Items from a dataset:
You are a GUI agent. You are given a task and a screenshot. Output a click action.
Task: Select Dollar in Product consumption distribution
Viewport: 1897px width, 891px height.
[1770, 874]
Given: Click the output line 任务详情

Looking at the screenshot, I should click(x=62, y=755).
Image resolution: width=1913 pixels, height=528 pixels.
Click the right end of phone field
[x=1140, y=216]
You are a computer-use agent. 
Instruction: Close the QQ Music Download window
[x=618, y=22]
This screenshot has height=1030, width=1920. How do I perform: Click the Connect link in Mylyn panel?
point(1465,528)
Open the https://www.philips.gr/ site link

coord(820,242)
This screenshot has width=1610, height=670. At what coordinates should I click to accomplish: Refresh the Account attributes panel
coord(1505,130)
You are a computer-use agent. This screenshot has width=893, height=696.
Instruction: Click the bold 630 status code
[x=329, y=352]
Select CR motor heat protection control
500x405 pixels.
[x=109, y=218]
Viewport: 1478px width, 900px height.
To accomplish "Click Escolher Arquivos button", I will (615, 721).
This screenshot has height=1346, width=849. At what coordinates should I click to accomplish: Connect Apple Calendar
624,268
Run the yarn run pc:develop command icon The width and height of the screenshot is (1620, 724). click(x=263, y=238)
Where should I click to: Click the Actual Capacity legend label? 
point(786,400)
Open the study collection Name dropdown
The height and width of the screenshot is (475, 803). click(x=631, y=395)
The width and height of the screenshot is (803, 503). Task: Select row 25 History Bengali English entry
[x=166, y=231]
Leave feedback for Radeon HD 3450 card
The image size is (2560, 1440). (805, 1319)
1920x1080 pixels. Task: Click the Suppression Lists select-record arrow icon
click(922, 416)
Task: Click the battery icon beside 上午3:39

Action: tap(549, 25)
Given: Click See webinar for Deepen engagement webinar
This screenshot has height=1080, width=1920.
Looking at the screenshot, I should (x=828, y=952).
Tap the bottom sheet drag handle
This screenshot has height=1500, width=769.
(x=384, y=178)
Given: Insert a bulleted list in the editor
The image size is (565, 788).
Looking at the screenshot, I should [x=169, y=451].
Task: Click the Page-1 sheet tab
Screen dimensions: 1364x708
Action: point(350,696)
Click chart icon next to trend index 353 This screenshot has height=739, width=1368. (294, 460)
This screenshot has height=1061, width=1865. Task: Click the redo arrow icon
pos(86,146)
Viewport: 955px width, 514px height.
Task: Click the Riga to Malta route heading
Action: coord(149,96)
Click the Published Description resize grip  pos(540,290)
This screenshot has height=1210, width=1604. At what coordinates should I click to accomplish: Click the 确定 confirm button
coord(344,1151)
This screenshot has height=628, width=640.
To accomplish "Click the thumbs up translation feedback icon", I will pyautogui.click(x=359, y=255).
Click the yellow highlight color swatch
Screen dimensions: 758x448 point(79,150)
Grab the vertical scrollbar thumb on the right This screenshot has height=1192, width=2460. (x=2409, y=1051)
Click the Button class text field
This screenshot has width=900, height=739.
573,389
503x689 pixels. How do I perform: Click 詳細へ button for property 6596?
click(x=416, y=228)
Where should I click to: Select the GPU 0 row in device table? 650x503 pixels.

AIM
Pull out every line in the records above that contains the word "Connect" and list those lines unchanged.

FINISHED EXERCISE
This screenshot has height=1030, width=1920. How do I perform: Click the Connect link in Mylyn panel?
This screenshot has height=1346, width=849. At what coordinates should I click to accomplish: Connect Apple Calendar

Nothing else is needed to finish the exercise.